The State of HIV Treatment and Prevention in the United States

Article

CDC investigators used HIV surveillance and pharmacy data to examine the status of HIV treatment and prevention in the United States.

The US Department of Health and Human Services (HHS)-led Ending the HIV Epidemic initiative aims to end the HIV epidemic in the United States by 2030. An analysis published in the US Centers for Disease Control and Prevention’s (CDC) Morbidity and Mortality Weekly Report suggests that substantial challenges lie ahead in the effort.

The authors of the report used National HIV Surveillance System data to estimate the annual number of new infections, estimate the percentage of infections which led to an HIV diagnosis, and evaluate the percentage of individuals with viral load suppression.

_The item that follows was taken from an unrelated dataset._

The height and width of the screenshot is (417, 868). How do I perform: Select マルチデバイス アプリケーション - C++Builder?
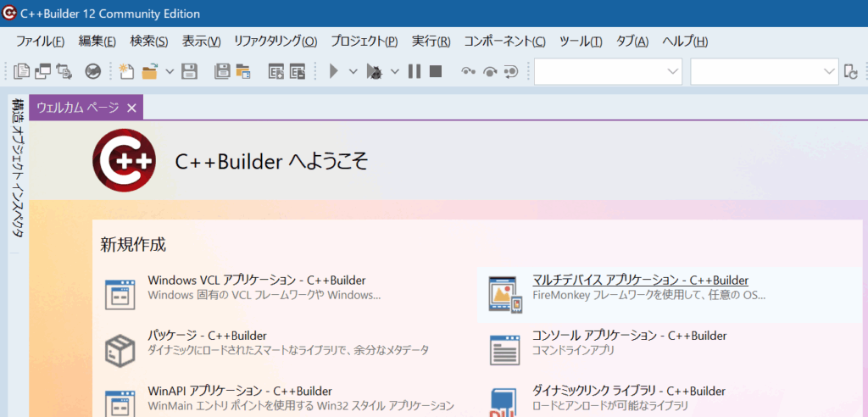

Pre-exposure prophylaxis (PrEP) coverage was estimated by analyzing national pharmacy data from the IQVIA Real World Data-Longitudinal Prescriptions database. The estimation was calculated as the number of persons who were prescribed PrEP divided by the estimated number of persons who had indications for PrEP.

The report highlighted a variety of barriers including the underutilization of pre-exposure prophylaxis (PrEP) and groups of Americans living with HIV who either don’t know it or aren’t accessing effective treatment.

Among the estimated 1.2 million people living with HIV in the United States in 2017, 14.2% had not received a laboratory-confirmed diagnosis. Of the 854,206 people with diagnosed infections, 62.7% had a suppressed viral load.

The lowest percentages of viral suppression were found among those aged 13-24 years, black individuals, and heterosexual males.

Report authors pointed to health care coverage, homelessness, and incarceration as potential drivers of lower medication adherence or viral suppression, particularly among at-risk black individuals.

“Since 2012, prompt treatment with antiretroviral therapy after diagnosis of HIV infection, regardless of stage of disease, has been recommended,” report authors wrote.

At the state level, low viral suppression rates within 6 months of HIV diagnosis (59%) were concentrated in the South, which authors noted is already disproportionately impacted by HIV.

Areas for improvement were also found in analysis of PrEP coverage.

Approximately 1.2 million people were estimated to have indications for PrEP in the United States. Of these individuals, 12.6% were prescribed PrEP in 2017 and 18.1% were prescribed PrEP in 2018.

PrEP coverage was 5.9% for blacks, 10.9% for Hispanics/Latinos, and 42.1% for whites. This indicates a racial disparity relative to coverage which is itself suboptimal among whites.

The United States is not alone in underutilization of PrEP. Europe’s PrEP gap of 500,000 MSM who need PrEP but can’t access it points to a global issue.

The report also discussed overall progress in terms of reducing HIV infections from the 2013 to 2018 period, noting that the number of annual infections has remained stable rather than decreased.

“Since 2013, progress in reducing the number of new HIV infections has stalled at approximately 38,000 new infections occurring each year,” authors of the report wrote.

“Accelerated efforts to diagnose, treat, and prevent HIV infection are urgently needed,” the authors concluded.